Simply put, orphan drugs or products (there is a separate bench of special orphan dietary products supplied to patients as part of a patient’s management program) are drugs to treat rare (orphan) diseases. They are drugs which were investigated, showed efficacy benefits and relevant safety profiles for the treatment or support for patients with a rare disease, indicating at a frequency of less than 1 case in 2000 (as per EU definition).
Potentially, each country can have differences in the list of diseases that are considered “orphan” and “orphan” drugs.
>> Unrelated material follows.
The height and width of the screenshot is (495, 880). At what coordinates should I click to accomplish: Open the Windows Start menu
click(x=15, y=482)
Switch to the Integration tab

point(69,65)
There are also some drugs that can have both indications that are considered “non-orphan” and “orphan”. For example, for those compounds affecting a molecular pathway that’s common for several diseases.
What are the key differences between launching orphan drugs and regular drugs in Eastern Europe (EE)?
There are several things to consider before launching orphan products, specifically in EE countries.
Firstly, orphan diseases are mostly inherited and progressive in nature and the current therapeutic options are mostly targeted to stop disease progression and increase the quality and duration of a person’s life. At the same time, most of the orphan products can’t offer a cure for the patient. Therefore, requiring the need for continuous life-long therapy in most cases.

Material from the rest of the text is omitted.